Après la rédaction spontanée au stylo,
Aux lettres dactylographiées on passe
Pour ainsi être en mesure
D’écrire au même rythme que s’offrent, tels de petits fruits, les mots.
« Un jour,
Demain,
Aussi vite
Il écrira que les mots s’échappent de ses lèvres. »
Pour ce faire,
Il faut réduire le débit de l’éjection orale
Et ainsi, à la vitesse de l’élocution, s’accrochent à la ligne les mots
Tels que ceux-ci le réclament,
Afin d’être déclamés et écrits en simultanéité.

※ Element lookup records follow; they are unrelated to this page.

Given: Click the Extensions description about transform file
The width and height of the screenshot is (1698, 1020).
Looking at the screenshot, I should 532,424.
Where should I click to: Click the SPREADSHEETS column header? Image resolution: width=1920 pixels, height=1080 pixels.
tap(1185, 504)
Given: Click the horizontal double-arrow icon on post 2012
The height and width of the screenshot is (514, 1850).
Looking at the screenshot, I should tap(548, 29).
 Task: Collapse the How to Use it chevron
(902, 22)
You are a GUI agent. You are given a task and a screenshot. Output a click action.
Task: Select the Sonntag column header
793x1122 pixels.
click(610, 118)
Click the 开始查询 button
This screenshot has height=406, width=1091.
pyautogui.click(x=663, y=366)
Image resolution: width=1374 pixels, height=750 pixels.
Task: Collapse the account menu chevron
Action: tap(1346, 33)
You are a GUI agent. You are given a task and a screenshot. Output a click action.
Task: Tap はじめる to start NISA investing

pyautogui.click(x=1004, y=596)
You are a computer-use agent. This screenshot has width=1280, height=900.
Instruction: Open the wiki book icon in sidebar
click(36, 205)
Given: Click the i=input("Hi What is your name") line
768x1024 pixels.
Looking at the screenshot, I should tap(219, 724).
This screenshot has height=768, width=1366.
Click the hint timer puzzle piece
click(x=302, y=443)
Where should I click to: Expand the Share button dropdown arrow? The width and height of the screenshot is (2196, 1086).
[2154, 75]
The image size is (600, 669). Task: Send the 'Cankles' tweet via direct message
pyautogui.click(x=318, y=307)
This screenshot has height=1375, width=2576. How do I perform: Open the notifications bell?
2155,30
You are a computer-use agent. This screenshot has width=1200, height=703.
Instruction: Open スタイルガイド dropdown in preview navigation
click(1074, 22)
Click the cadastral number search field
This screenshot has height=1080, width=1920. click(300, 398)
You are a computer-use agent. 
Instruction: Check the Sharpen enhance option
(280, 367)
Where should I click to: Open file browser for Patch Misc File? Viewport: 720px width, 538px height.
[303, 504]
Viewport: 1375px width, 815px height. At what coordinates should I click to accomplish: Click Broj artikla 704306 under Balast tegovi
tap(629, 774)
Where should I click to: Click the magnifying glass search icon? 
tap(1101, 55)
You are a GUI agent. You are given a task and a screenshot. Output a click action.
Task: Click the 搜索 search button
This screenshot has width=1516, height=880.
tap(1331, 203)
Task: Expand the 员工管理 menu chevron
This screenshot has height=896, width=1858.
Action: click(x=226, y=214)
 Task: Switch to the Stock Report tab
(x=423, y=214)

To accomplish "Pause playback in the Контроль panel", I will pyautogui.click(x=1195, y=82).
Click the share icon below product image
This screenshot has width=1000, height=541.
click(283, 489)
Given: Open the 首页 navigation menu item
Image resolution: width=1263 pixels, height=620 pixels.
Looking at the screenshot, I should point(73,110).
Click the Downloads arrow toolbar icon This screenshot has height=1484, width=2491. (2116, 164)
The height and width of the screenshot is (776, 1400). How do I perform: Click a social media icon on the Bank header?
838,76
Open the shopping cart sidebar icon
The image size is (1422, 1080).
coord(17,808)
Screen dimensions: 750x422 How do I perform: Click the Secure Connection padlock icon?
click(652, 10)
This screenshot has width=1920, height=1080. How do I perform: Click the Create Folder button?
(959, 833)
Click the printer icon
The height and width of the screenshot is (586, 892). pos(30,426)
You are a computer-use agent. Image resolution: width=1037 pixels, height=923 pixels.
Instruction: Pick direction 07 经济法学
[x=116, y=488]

« Tels que ceux-ci (les mots) le réclament »?
Euh...
Ce sont les mots eux-mêmes qui le réclament ???
Parfois, cette impression devient presque une certitude,
Comme si les mots étaient vivants,
Qu’il émanait d’eux une synergie raccrochée à l’invisibilité du message.
Mais en fait, qu’est-ce qui ne l’est pas, vivant?
Les mots sans glotte
Sanglotent.
Un jour,
Nos yeux ont entendu des images.
Par la suite,
Il nous a fallu
Métamorphoser ces images en mots
Pour au bout du compte y déceler notre raison d’être.